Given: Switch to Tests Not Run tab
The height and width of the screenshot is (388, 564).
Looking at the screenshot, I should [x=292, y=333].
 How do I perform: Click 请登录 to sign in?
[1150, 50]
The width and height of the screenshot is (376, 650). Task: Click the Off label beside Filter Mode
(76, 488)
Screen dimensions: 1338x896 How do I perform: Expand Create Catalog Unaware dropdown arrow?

★ ★ ★

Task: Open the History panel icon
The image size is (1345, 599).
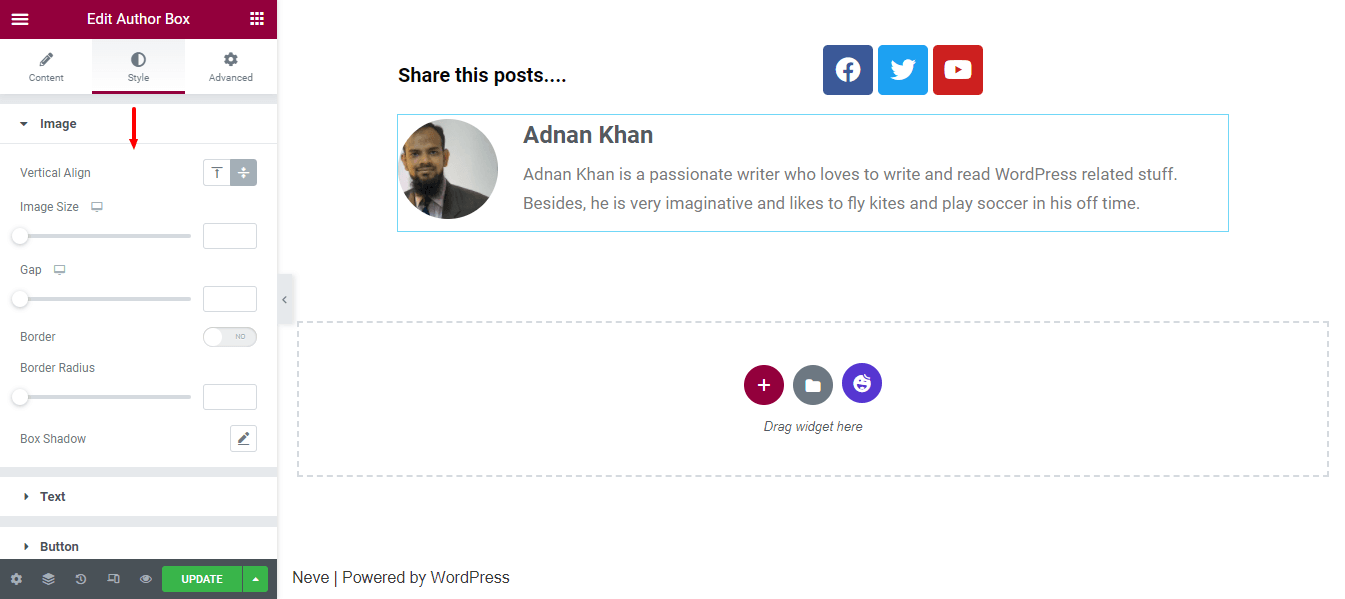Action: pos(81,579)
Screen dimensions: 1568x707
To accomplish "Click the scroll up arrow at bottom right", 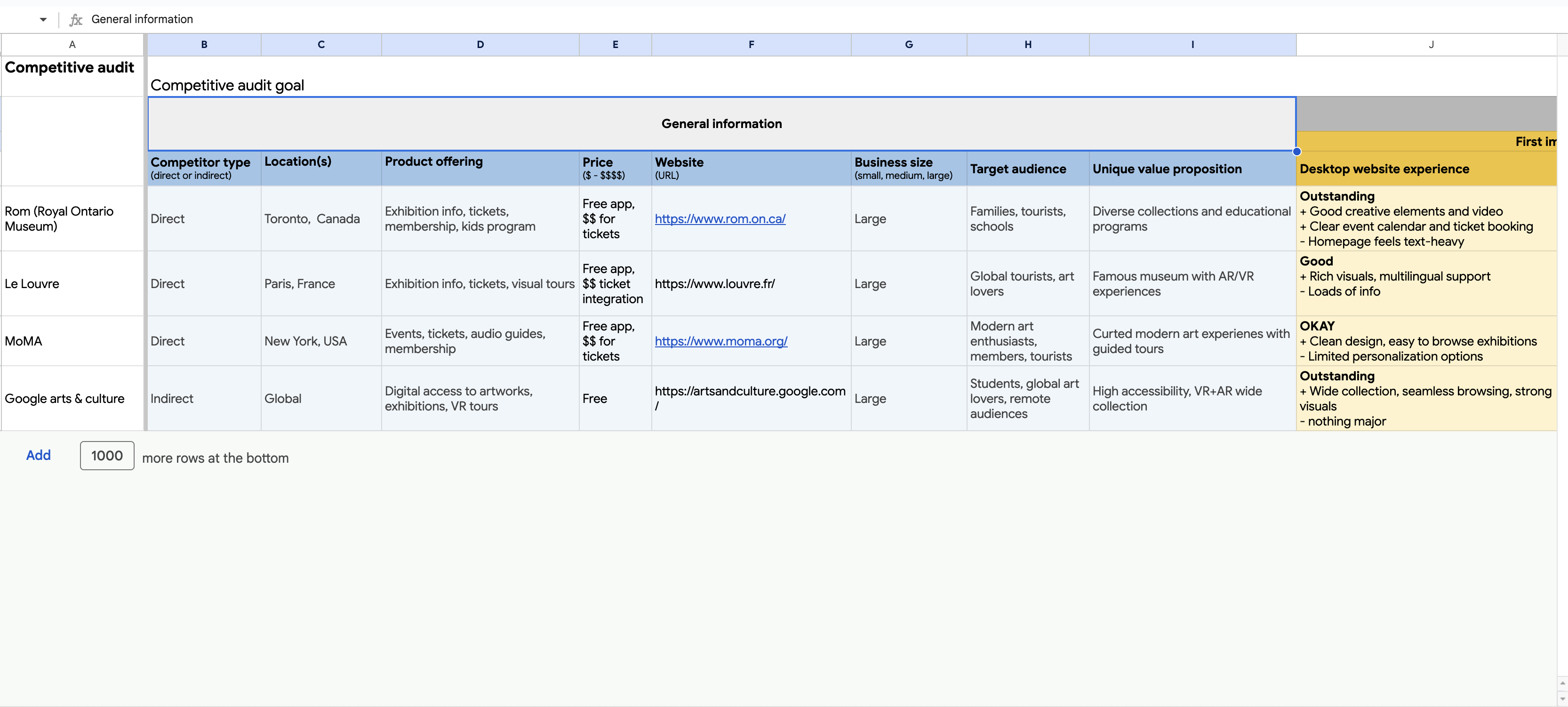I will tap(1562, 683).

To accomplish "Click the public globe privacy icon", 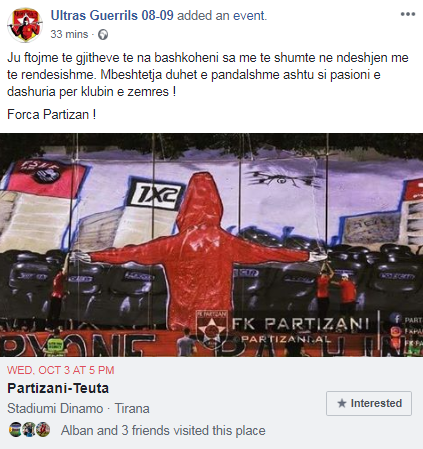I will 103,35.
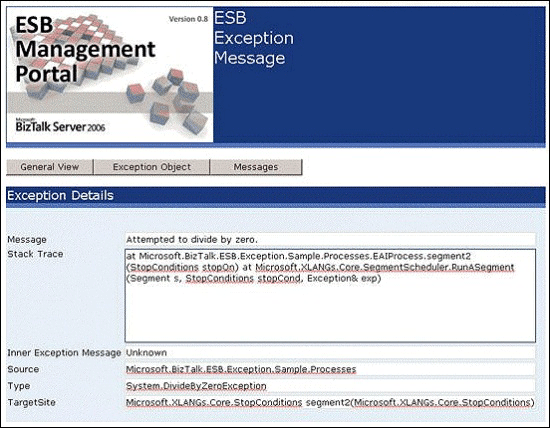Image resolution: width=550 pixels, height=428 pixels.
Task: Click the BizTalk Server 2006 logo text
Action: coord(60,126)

★ ★ ★

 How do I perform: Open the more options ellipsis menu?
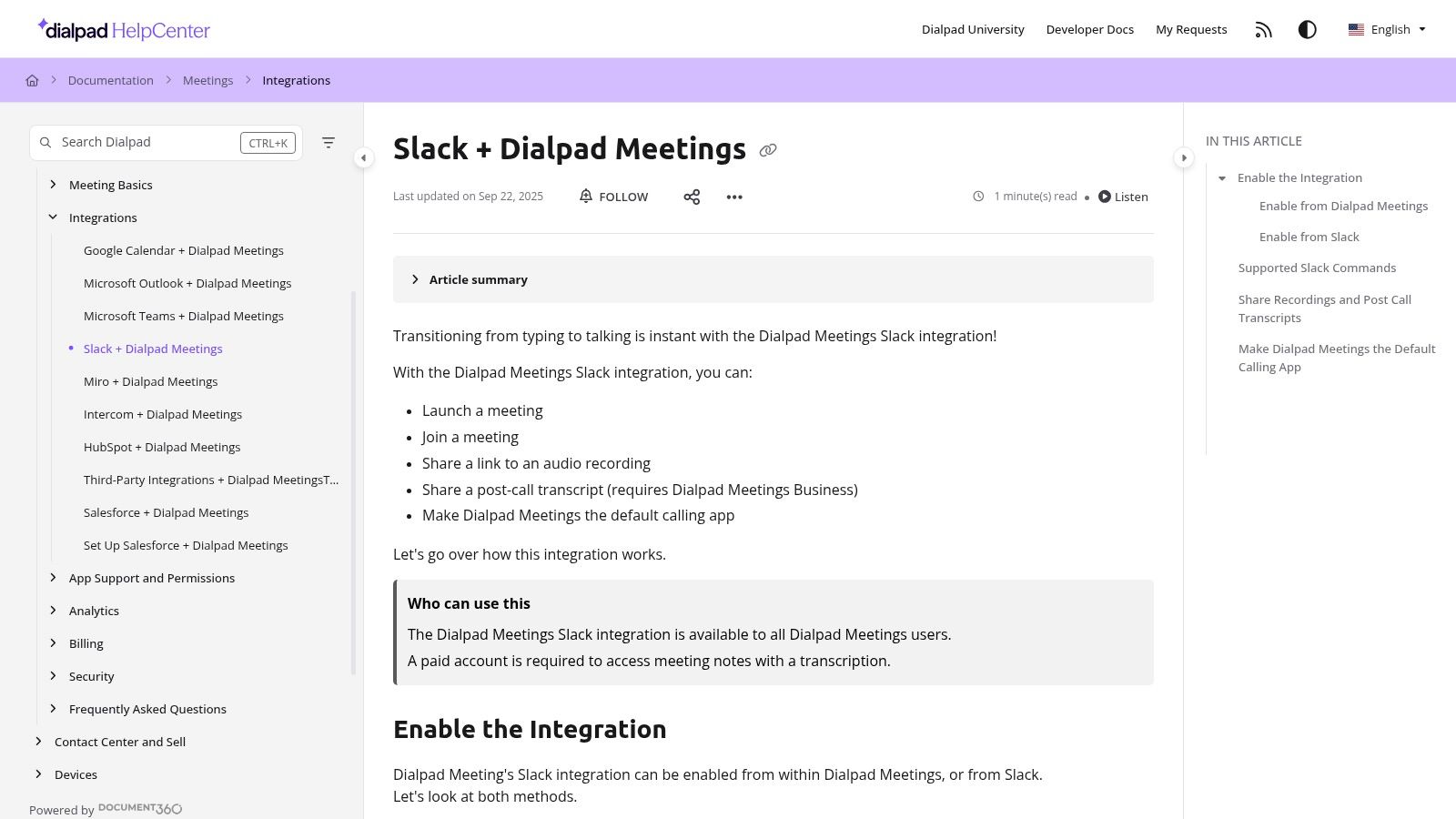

★ ★ ★

Task instructions
Rewrite everything from the line containing "Given: Switch to Tests Not Run tab" down to the line containing "Screen dimensions: 1338x896", putting "drop-down" in place of "dropdown" and leaving all else unchanged.

Exercise result
Given: Switch to Tests Not Run tab
The height and width of the screenshot is (388, 564).
Looking at the screenshot, I should [x=292, y=333].
 How do I perform: Click 请登录 to sign in?
[1150, 50]
The width and height of the screenshot is (376, 650). Task: Click the Off label beside Filter Mode
(76, 488)
Screen dimensions: 1338x896 How do I perform: Expand Create Catalog Unaware drop-down arrow?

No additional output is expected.